Awarded for acts of valour, courage or devotion to duty when flying by officers and warrant officers, but not in active operations against the enemy. A bar is added for those awarded further AFCs.

First established

By King George V, 3 June 1918, after the formation of the RAF (Gazette issue 30723).

‘The three Warrants set forth below are concerned with the establishment of the Distinguished Flying Cross, the Air Force Cross, the Distinguished Flying Medal and the Air Force Medal, the institution of which was announced in the London Gazette of 3rd June, 1918.’ (Gazette supplement 30723)

WW1 recipients

Lt William Ronald Read, RAF, gazetted 1 January 1919

Awarded the AFC 3 times, and one of the few to receive the AFC and 2 bars for services after the war (service in Palestine, 1920, Gazette issue 13615), also MC (Gazette supplement 29438) and DFC (Gazette supplement 31378) for services in France.

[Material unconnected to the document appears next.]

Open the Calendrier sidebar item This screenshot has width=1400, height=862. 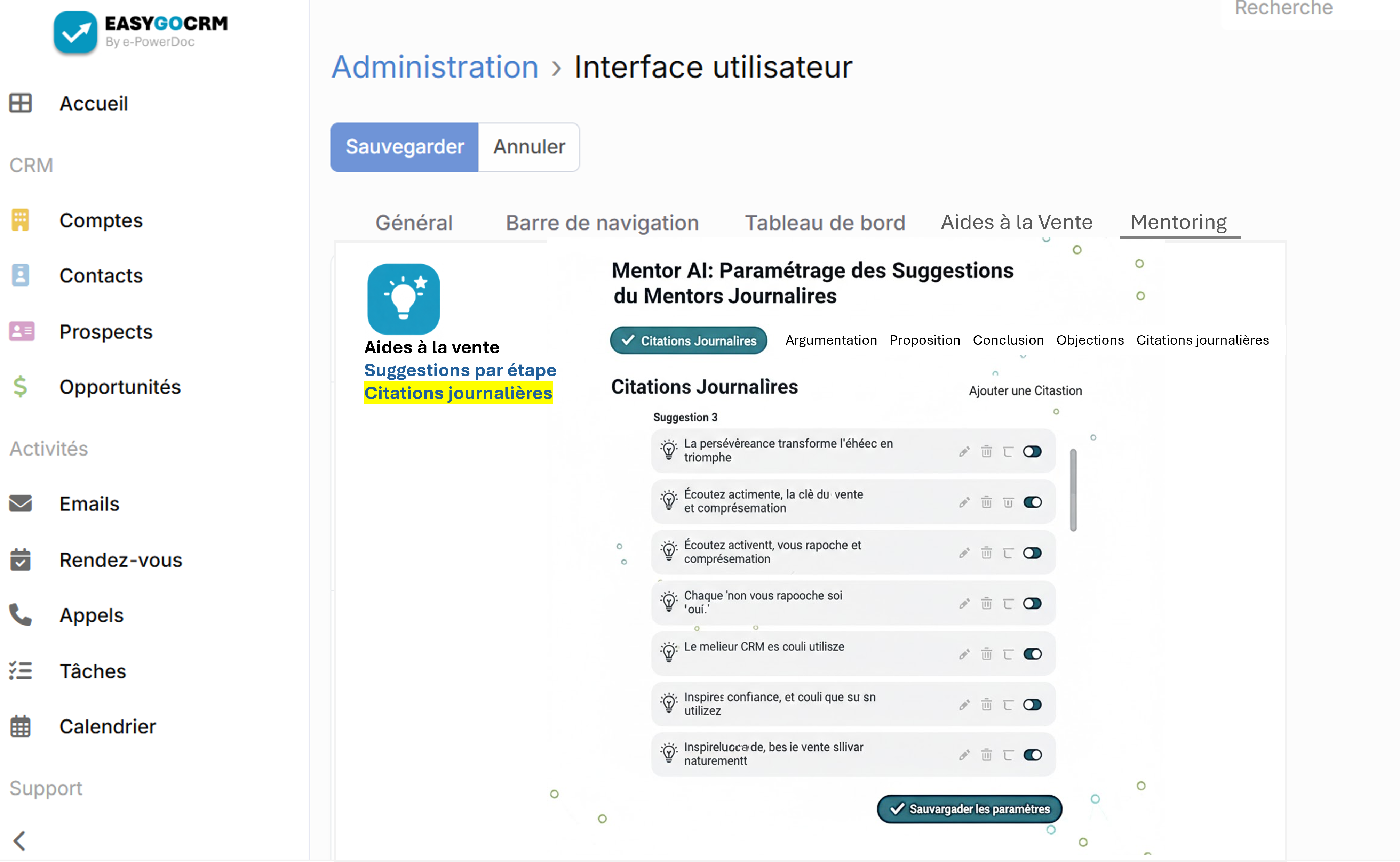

First awarded (Gazette supplement 31098), with a first bar 12 July 1920, ‘Flight Lieutenant William Ronald Read, M.C., D.F.C., A.F.C. (216 Sqn., Palestine (Ist D. Gds.)’ (Gazette supplement 31974). The second bar was awarded in 1921 (Gazette supplement 32563).

Read was raised by guardians after both his parents died when he was just 12 years old. He was an amateur steeplechase rider who kept diaries during the war that are now held by the Imperial War Museum.

Cpt Stanley Cockerell, RAF, gazetted 12 July 1920

Cockerell was a Royal Flying Corps aircraft mechanic before becoming a fighter pilot. He achieved 7 aerial victories while flying the Airco DH.2, DH.5 and Sopwith Camel. After the war, he attempted the first flight from Cairo to Cape Town as a test pilot for Vickers, for which he was awarded the AFC (Gazette supplement 31974).

Cockerell and his daughter, aged only 6, were killed during the Luftwaffe bombing of Sunbury-on-Thames in November 1940.